1970’lerin sonlarında Malezya’ya, Endonezya’ya, İran’a ve Pakistan’a seyahat etmiş olan Naipaul bu ayrımın artık geçerli olmadığını erken kavramıştı. İnananlar Arasında’da –şaşırtıcı bir biçimde, bu kitap önyargıdan uzak bir kitaptır; cin fikirli bir romancının bireylere ve genel görünüme ilişkin bakışını sunar– taksi şoförleriyle, öğrencilerle, küçük bürokratlarla ve hatta bir molla ile röportajlar yapar. Onların söylediklerini yazıya geçirir ve çoğunlukla kendisini çerçevenin dışında tutar. Bir ergen olarak, Norman Mailer, Tom Wolfe, Hunter S. Thompson, Joan Didion ve James Baldwin gibi kendilerini hikayelerine katan ve Thompson gibi bizzat hikayenin kendisine dönüşen hayal gücü yüksek, fişek gibi yazarlarıyla kişisel gazetecilik olarak bilinegelen şeyin bir hayranıydım. Naipaul da ideolojik devrime ilişkin ilk tutanaklarından birinde buna benzer bir şey yapıyordu. Ama kaybın ve huzursuzluğun yazarı olarak o çok daha mütevazıydı. Trinidan Chaguanas’tan (“küçük, uzak, önemsiz”) şimdi daha geniş bir yelpazede yolculuğa çıkıyor; etrafa kapsamlıca bakıyor ve insanları –elbette çoğunlukla erkekleri– gerçekten dinliyor. Hiçbir zaman kendisi kadar zeki biriyle röportaj yapmıyor; ama gerçek bir merakla titiz sorular soruyor ve kolay kolay etkilenmiyor. Hatta röportaj yaptığı kişilerden birini, kendi otel odasında “Marks & Spencer marka pamuklu pijamasıyla” karşılıyor ve bundan öylesine gurur duyuyor ki iki kere bu pijamaların sözünü ediyor.
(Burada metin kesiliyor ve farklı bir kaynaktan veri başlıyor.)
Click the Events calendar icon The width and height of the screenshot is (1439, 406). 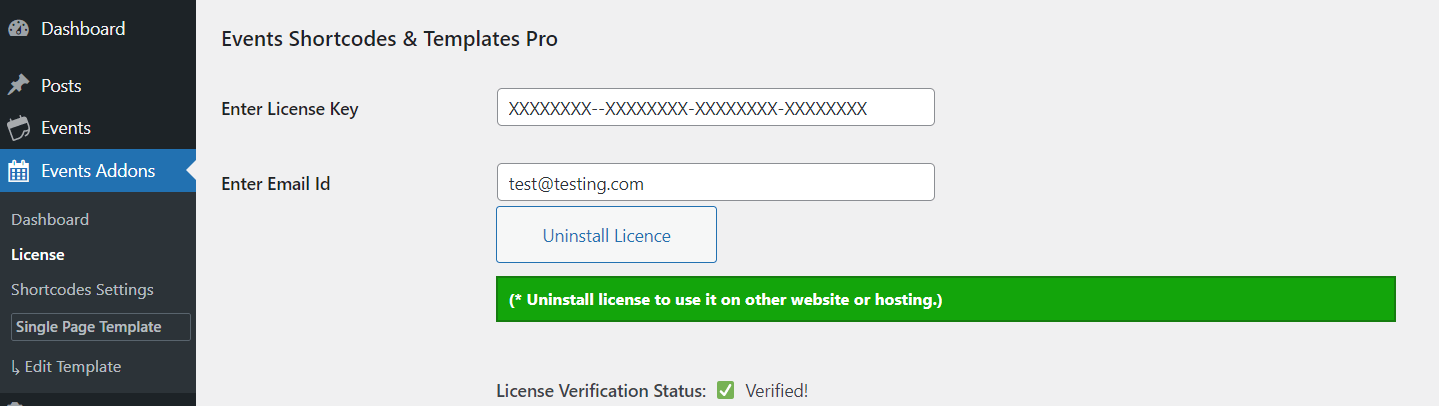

'BU ÜLKEYİ TERK ETMEK İSTİYORUZ AMA BÜTÜN KAPILAR KAPALI'
Aşağı yukarı aynı dönemde Michel Foucault –pamuktan daha sert– Ruhullah Humeyni’yi Paris’in dışında ziyaret etti ve Tahran’a iki kere gitti. San Francisco’da karşılaştığı aşırı gey yaşam tarzından büyülenmiş olan Foucault, Corriere della Serra için “tinsel devrim” adına imamları savunan yazılar da yazmıştı. Ezilenlerin bu ilham verici ayaklanmasının ya da kutsal savaşının, tahakküm tarafından parçalanmış kimliklerden yeni bir toplum yaratmak suretiyle yaratıcı bir direniş halini alacağına, Marksizm’e bir alternatif oluşturacağına inanıyordu. Bu yeniydi. Ama Naipaul’un keşfettiği üzere, Ayetullahların ele geçirdiği bu iktidarla ilgili olarak çok az tinsellik söz konusuydu. Çok kısa bir süre sonra eşcinselleri vinçlerde asıyorlardı; kadınlar kara çarşaf giymek zorundaydılar. Pakistan’da bile kadınlar dışarıya çıkarken örtünüyorlardı ve benim ailemde daha önce hiç kimse örtünmemişti. Erkek olmayan kuzenlerimden biri Humeyni’yi –‘Allah’ın sesi’– saflığın ve özverili adanmışlığın bir örneği olarak görüyordu. İyi bir adamın olması gereken her şeyi olmuştu o. Ama beni bir kenara çekti ve çocuklarını Batı'ya kaçırmam için yalvarmaya başladı bana. Pakistan gençler için imkansız bir yer haline gelmişti; yapabilen herkes parasını ülke dışına gönderiyordu ve mümkün olduğu anda da paranın ardı sıra çocuklarını, tercihen de nefret edilen ama bir yandan da sevilen Birleşik Devletlere, o olmazsa Kanada’ya. “Bu ülkeyi terk etmek istiyoruz; ama bütün kapılar kapalı bizim için” diye yazmıştı kuzenim bana. “Buradan nasıl çıkacağımı bilmiyorum.”
GEÇMİŞTEN KAÇIŞ YOK
“Köktencilik hiçbir şey sunmadı” diye yazıyordu Naipaul. İdealize edecek pek bir şey bulamamıştı. Naipaul’un yakınlaştığı insanlar daha fazlasını istiyorlar, ama bunun ne olduğunu bilmiyorlar. Göreli yoksunluklarının farkındalar, ama saflıkla – Naipaul’un başyapıtı Bay Biswas İçin Bir Ev’in kahramanı gibi tıpkı. Biswas bir gazeteci olur; “Kaçış” adlı bir hikaye üzerinde çalışmaktadır, ama kendisini çevreleyen şeyler için fazla zekidir. Histerikleşir; sonu gelmeksizin kendi yaralarıyla ve mağduriyetiyle ilgilenmeye başlar. Kendisini sürekli aşağılayan bir iktidara –sömürgecilik– maruz kalmaktadır ve bu iktidarın aşağılamalarını içselleştirmiştir. Tek bir çıkış vardır: En azından çocuklarının senden daha iyi bir hayata sahip olacaklarına yönelik bir inanç. Biswas’ın akıllı oğlu Anand’dır Vidia Naipaul: Oxford’a kaçmayı başaran, BBC için çalışan ve bir yazar olan Naipaul. Naipaul bütün bunları yapmıştır; ama geçmişten kaçışın olmadığını da öğrenmiştir. Şimdi, kendisinin geldiği yere benzeyen yerlere seyahat ederek, tıpkı babası gibi kaygılı, yaralı adamların çoğaldığı gerçeğiyle karşılaşmıştır.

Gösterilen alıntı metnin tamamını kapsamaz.